Photo courtesy of BigStock/olga_sova
Photo courtesy of BigStock/olga_sova

Ecology is frequently thought of in terms of scales, the biggest scale being at the Earth-level and the smallest scale being at the individual-level. In between are regions, landscapes, ecosystems, communities, and populations. Through each lens of scale, different interactions, struggles, and cycles of change come to light. The bigger the scale, the more complicated things become; interactions become nuanced, mysterious, and infinite.

Similarly, I think pride in LGBTQIA+ identity and allyship can be viewed through the lens of scales. On an individual level, we celebrate our queer identities as they intersect with all the other identities in our life. Pride for a Black queer person in Minneapolis will not look the same as pride for white queer person in rural Minnesota. Individual struggles lead to individual beauty, a nuance which is frequently lost when pride is scaled up. This is not necessarily a bad thing, for it allows for broader community affiliation, organization, and action. However, the community cannot just fold in, it also must expand out and make fertile ground for new narratives to grow. Pride month is perhaps the perfect time to reflect on what beauties are given the opportunity to thrive in our community, what beauties are withering in our community, and what beauties may not be as beautiful as once thought.

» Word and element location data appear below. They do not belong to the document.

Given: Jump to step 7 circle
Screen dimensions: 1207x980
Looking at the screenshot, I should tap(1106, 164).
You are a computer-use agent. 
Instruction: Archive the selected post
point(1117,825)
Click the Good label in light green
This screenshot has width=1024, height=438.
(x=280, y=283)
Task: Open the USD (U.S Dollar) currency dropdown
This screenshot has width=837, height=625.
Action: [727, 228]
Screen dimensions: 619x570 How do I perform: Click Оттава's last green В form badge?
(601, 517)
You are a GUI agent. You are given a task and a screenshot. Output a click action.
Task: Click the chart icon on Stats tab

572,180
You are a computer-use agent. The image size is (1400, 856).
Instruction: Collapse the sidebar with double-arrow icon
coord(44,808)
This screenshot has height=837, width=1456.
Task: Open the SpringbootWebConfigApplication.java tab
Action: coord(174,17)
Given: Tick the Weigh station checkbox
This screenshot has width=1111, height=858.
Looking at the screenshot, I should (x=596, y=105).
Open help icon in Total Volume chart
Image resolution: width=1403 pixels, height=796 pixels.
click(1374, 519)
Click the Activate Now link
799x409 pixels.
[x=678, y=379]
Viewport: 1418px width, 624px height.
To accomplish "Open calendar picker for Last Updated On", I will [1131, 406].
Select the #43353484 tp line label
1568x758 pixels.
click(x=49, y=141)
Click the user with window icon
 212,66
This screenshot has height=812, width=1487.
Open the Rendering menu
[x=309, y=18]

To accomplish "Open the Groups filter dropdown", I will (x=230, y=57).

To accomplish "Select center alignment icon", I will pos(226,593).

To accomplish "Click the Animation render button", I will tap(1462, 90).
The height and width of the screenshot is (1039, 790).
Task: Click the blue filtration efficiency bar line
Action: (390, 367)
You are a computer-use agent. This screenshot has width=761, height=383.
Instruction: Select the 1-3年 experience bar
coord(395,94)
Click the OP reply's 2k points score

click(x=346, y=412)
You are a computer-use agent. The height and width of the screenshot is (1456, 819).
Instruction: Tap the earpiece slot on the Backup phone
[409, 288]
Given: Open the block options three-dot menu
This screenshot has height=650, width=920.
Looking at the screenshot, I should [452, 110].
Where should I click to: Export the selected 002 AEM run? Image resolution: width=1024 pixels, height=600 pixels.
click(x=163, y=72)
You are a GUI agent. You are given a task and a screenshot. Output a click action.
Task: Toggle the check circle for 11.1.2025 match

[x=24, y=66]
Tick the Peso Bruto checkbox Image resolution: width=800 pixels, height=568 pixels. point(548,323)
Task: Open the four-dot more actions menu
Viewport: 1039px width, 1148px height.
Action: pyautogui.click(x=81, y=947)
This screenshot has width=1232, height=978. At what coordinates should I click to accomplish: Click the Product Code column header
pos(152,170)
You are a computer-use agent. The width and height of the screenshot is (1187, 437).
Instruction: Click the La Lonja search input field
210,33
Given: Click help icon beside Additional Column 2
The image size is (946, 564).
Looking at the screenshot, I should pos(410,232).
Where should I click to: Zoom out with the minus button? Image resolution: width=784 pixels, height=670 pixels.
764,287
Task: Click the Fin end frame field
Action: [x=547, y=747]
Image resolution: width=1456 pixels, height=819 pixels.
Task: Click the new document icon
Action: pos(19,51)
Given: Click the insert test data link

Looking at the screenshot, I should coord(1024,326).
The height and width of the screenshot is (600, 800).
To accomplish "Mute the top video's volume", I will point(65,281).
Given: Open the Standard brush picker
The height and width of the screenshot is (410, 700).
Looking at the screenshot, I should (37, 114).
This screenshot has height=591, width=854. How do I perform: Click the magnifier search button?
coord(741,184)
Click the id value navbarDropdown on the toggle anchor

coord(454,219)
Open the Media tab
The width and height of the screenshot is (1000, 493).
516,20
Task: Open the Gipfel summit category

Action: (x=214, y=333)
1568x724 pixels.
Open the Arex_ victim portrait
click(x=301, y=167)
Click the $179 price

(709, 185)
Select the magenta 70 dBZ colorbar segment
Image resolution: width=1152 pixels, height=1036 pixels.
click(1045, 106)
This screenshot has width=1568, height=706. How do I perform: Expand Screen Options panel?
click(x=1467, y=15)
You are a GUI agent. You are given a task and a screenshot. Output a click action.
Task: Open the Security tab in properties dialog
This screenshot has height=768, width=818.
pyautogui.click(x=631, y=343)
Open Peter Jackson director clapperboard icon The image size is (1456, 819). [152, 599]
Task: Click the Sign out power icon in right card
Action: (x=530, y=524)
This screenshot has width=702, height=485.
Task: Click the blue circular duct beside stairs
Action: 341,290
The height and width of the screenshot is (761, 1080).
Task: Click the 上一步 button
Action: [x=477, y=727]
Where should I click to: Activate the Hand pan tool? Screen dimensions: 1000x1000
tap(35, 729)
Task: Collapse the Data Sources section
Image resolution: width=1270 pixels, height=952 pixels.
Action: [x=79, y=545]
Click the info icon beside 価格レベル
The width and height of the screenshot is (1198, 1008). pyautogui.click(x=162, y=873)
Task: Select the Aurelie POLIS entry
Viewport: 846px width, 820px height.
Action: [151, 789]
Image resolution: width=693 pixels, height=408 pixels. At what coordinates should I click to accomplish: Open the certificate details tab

As a white queer, transmasc/non-binary person with priviledge in many ways, I know that my eyes must put in the work to see the beauty and the struggle of other queer identities. My arms must put in the work to hold back branches that shield sunlight from undergrowth. My feet must be rooted enough to hear the diverse queer voices speaking their needs and truths. This all requires reflecting on what pride looks like for me on an individual level, for knowing what I celebrate within my own queerness also affects what can be celebrated in the larger community.

For me, pride used to look like celebrating the fact I could finally live and “pass” as a man in this world. It meant celebrating that I had a family that supported my transition, that I could find partners who loved and desired me as trans, and that my mental health was good enough to get through college. Looking back, what I was celebrating was my ability to blend in and achieve American fantasies of success. As if my gender was a performance for an audience I perceived as only capable of binary thinking.

As I got older, I realized that people are good at their core, are capable of seeing nuance, are able to sit with discomfort, and are able to grow in any stage of life. I also realized that the transness and queerness I was celebrating was wholly based on my ability to perform gender well. I was unapologetically a transman, but I was not unapologetically myself. 

Thus, pride has come to mean a celebration of self that goes deeper than gender performance and sexuality. In fact, on an individual level, pride is much more of a question. What exactly am I proud of? Am I celebrating my ability to be masculine in this world? If so, does that also mean I am celebrating patriarchal ideals of what masculinity is? Can masculinity ever be separated from the patriarchy? I don’t think I can ever separate my transition of gender performance with the fact I have also had a transition of power.

What I can celebrate is finding empowerment in expression and performance of self that balances my desires with collective good. I celebrate the shedding of shame and expectation in exchange for truth and curiosity. I celebrate partners, friends, and mentors who encourage me to go deeper than my transness and queerness can go, for those identities are also tethered to systems of oppression. I celebrate finding out what it means to be human and how we can connect with each other through our roots rather than shared beliefs. I celebrate being able to witness youth change this world. I celebrate elders who have already changed this world. I celebrate my own feeling of being able to make a small impact on this world.

Pride is a time for many things – grief, celebration, reflection, growth, relational deepening, healing – all of which have narratives and stories that come from an individual level. Our community has the duty and honor of gathering and integrating all of these nuanced stories into a larger, ever-changing story that does not shy away from the truth of what we are hearing. Pride comes from an unabashed need to be our selves, and our selves are always changing.